Inflammation plays an important role in the initiation and progression of acute kidney injury (AKI). However, evidence regarding the prognostic effect of the platelet-to-lymphocyte ratio (PLR), a ...novel systemic inflammation marker, among patients with AKI is scarce. In this study, we investigated the value of the PLR in predicting the outcomes of critically ill patients with AKI.
Patient data were extracted from the Multiparameter Intelligent Monitoring in Intensive Care Database III version 1.3. PLR cutoff values were determined using smooth curve fitting or quintiles and were used to categorize the subjects into groups. The clinical outcomes were 30-day and 90-day mortality in the intensive care unit (ICU). Cox proportional hazards models were used to evaluate the association between the PLR and survival.
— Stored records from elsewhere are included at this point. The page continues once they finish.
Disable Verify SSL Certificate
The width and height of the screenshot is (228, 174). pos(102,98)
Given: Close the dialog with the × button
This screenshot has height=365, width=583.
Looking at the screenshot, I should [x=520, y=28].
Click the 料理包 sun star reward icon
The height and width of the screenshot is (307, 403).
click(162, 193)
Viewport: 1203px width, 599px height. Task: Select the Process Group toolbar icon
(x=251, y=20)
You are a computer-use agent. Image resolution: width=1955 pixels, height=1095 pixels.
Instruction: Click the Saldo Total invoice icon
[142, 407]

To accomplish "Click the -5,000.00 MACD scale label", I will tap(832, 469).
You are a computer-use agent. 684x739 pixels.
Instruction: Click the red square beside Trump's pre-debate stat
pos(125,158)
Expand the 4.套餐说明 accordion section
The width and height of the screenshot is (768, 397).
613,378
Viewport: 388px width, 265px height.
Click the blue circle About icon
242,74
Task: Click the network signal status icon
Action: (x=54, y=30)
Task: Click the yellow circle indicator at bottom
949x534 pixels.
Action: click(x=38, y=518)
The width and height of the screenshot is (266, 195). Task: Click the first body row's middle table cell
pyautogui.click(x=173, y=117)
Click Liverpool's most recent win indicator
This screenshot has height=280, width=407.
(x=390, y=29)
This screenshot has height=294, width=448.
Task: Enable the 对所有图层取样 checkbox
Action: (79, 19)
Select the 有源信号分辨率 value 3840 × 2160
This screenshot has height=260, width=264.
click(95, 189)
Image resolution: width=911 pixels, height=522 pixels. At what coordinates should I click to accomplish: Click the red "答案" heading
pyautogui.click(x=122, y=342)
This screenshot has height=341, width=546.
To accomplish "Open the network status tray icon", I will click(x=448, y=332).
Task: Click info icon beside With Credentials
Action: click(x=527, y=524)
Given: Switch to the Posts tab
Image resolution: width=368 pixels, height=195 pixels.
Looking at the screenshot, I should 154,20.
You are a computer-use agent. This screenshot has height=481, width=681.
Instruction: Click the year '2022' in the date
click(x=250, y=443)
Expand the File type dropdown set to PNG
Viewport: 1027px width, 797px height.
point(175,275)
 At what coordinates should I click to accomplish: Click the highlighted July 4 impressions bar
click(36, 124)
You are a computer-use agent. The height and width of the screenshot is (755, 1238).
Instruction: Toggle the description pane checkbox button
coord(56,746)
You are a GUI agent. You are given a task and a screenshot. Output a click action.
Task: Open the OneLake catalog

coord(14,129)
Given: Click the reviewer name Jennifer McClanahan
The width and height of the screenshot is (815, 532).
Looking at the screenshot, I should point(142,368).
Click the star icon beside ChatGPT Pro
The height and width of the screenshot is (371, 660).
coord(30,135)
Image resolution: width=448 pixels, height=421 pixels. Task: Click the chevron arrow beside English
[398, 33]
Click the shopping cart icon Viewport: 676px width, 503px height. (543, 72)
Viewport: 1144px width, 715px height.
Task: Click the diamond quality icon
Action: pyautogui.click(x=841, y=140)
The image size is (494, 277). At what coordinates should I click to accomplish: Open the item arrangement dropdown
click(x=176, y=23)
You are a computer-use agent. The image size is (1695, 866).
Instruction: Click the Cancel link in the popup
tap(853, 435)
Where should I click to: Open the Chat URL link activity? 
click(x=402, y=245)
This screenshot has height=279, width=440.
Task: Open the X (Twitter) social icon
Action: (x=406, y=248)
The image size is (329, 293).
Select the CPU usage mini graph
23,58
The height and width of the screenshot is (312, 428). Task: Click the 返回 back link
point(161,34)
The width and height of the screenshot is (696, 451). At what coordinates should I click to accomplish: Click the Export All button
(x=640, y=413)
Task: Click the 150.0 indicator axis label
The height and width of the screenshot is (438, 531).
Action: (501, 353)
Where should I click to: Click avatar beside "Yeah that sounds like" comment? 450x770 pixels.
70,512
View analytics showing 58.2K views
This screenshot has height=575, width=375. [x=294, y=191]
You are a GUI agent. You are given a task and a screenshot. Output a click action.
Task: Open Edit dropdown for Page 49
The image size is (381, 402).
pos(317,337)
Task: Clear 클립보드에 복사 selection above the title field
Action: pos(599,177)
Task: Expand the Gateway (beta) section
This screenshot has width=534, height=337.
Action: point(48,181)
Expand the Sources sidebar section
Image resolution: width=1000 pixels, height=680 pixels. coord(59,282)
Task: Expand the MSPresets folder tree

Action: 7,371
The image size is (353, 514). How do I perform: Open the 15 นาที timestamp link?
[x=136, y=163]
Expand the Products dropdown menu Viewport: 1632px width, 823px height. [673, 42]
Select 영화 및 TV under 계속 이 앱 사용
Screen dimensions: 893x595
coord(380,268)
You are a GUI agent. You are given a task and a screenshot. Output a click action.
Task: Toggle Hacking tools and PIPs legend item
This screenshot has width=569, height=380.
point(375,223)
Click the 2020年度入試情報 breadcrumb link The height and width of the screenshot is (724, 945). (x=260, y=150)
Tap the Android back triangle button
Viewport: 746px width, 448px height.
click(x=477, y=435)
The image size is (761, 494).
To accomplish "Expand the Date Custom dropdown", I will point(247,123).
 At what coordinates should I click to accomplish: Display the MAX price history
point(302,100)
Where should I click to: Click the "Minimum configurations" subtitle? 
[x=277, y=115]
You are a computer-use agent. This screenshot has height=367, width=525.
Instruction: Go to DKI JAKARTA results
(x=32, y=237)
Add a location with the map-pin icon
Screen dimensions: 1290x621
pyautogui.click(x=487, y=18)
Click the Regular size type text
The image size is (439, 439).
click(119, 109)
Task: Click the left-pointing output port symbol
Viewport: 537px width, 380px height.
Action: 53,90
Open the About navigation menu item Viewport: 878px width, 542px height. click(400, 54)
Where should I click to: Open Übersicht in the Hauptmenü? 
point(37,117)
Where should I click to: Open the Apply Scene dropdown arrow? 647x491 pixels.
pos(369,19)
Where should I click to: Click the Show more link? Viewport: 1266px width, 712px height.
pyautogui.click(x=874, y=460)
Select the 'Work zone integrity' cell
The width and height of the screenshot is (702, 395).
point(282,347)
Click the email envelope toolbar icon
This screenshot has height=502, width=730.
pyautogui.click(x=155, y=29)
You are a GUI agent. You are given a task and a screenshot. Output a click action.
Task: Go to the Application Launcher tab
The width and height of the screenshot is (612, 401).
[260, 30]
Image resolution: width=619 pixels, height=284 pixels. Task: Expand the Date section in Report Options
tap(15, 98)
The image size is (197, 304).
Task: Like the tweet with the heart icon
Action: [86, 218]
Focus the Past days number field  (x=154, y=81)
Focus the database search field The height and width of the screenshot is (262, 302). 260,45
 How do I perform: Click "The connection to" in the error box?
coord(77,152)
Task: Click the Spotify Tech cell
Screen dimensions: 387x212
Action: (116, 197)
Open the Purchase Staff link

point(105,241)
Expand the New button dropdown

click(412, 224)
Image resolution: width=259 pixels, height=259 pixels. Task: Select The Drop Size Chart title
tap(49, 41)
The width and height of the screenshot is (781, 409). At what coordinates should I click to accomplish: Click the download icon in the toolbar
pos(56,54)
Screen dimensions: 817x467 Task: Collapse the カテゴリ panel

A total of 10,859 ICU patients with AKI were enrolled. A total of 2277 thirty-day and 3112 ninety-day deaths occurred. A U-shaped relationship was observed between the PLR and both 90-day and 30-day mortality, with the lowest risk being at values ranging from 90 to 311. The adjusted HR (95% CI) values for 90-day mortality given risk values < 90 and > 311 were 1.25 (1.12-1.39) and 1.19 (1.08-1.31), respectively. Similar trends were observed for 30-day mortality or when quintiles were used to group patients according to the PLR. Statistically significant interactions were found between the PLR and both age and heart rate. Younger patients (aged < 65 years) and those with more rapid heart rates (≥89.4 beats per minute) tended to have poorer prognoses only when the PLR was < 90, whereas older patients (aged ≥ 65 years) and those with slower heart rates (<89.4 beats per minute) had higher risk only when the PLR was > 311 (P < 0.001 for age and P < 0.001 for heart rate).
The preoperative PLR was associated in a U-shaped pattern with survival among patients with AKI. The PLR appears to be a novel, independent prognostic marker of outcomes in critically ill patients with AKI.